WHAT THE TASK ASKS
Output the lines from the one containing "Go to the @GalGadot mention" through the last line of the material below, exactly; please do not include pictures.

DATA FOR ANALYSIS
-- -- --
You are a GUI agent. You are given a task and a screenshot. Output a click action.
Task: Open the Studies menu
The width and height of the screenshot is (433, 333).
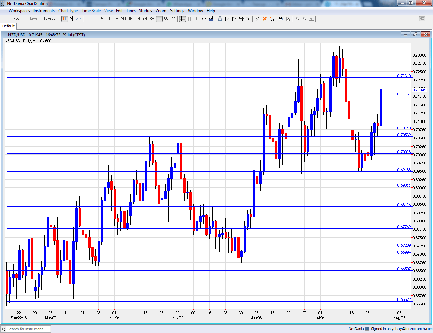pyautogui.click(x=145, y=10)
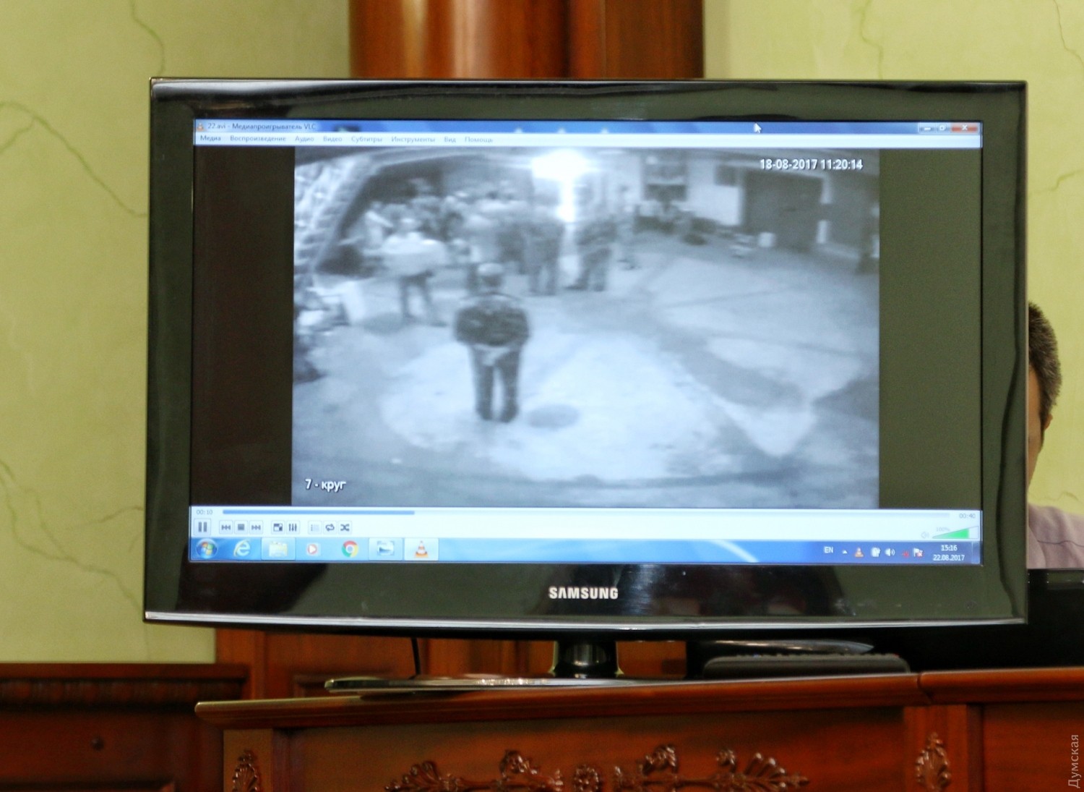Open Google Chrome from the taskbar

tap(350, 550)
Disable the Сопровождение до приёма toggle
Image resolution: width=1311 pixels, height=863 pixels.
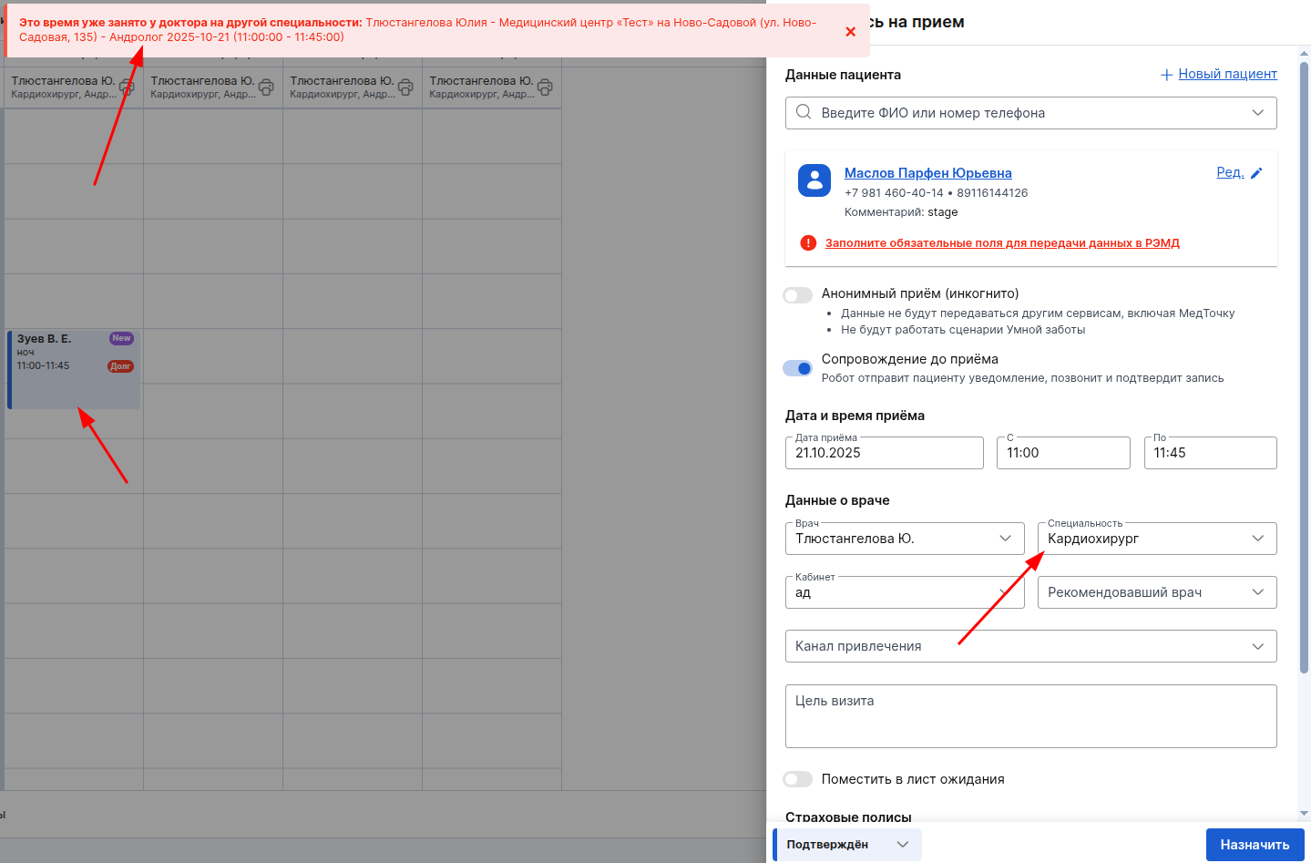pos(797,368)
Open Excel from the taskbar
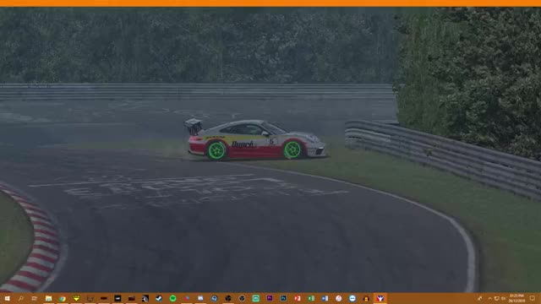The height and width of the screenshot is (304, 541). tap(311, 298)
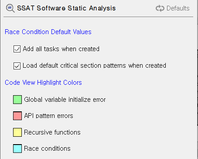Open the red API pattern errors color swatch
Viewport: 198px width, 159px height.
(17, 116)
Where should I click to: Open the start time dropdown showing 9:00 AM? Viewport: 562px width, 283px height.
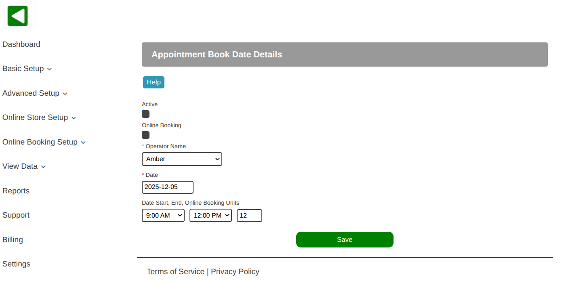[163, 216]
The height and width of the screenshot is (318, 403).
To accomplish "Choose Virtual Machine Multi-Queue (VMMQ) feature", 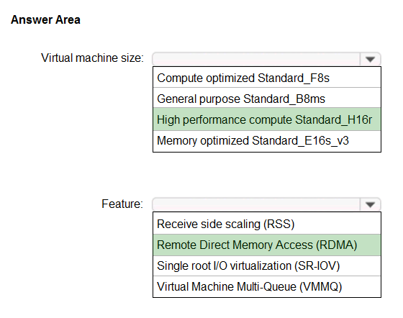I will click(x=267, y=286).
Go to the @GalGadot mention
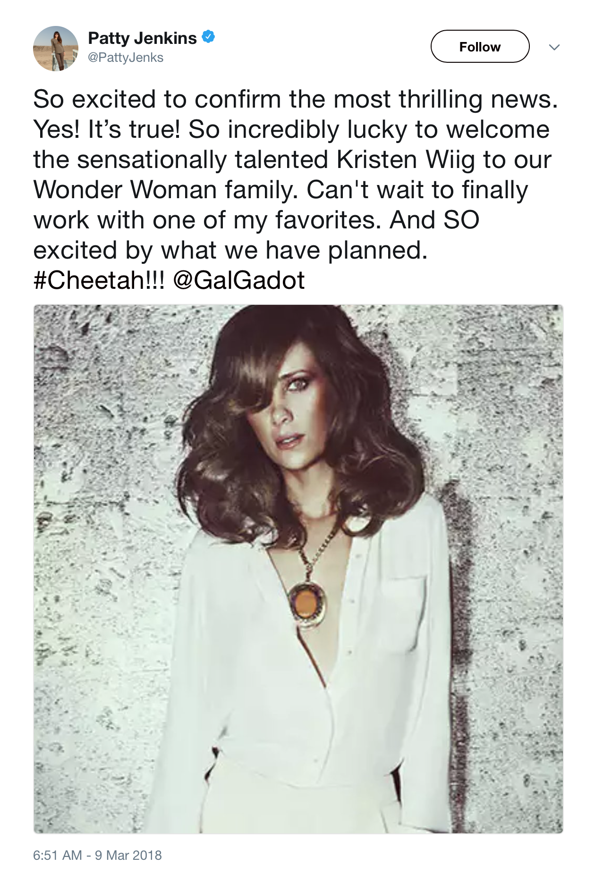Viewport: 595px width, 873px height. point(239,280)
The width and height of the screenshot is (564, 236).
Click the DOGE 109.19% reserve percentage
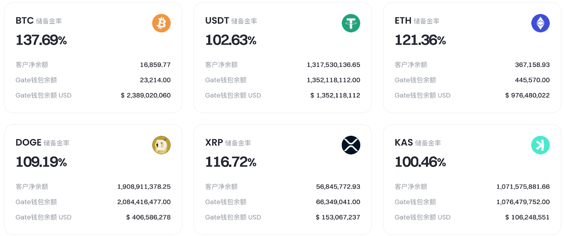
-- -- --
ANSWER TO THIS PROBLEM
Go to the @GalGadot mention
Viewport: 595px width, 873px height. point(239,280)
The width and height of the screenshot is (564, 236).
Click the DOGE 109.19% reserve percentage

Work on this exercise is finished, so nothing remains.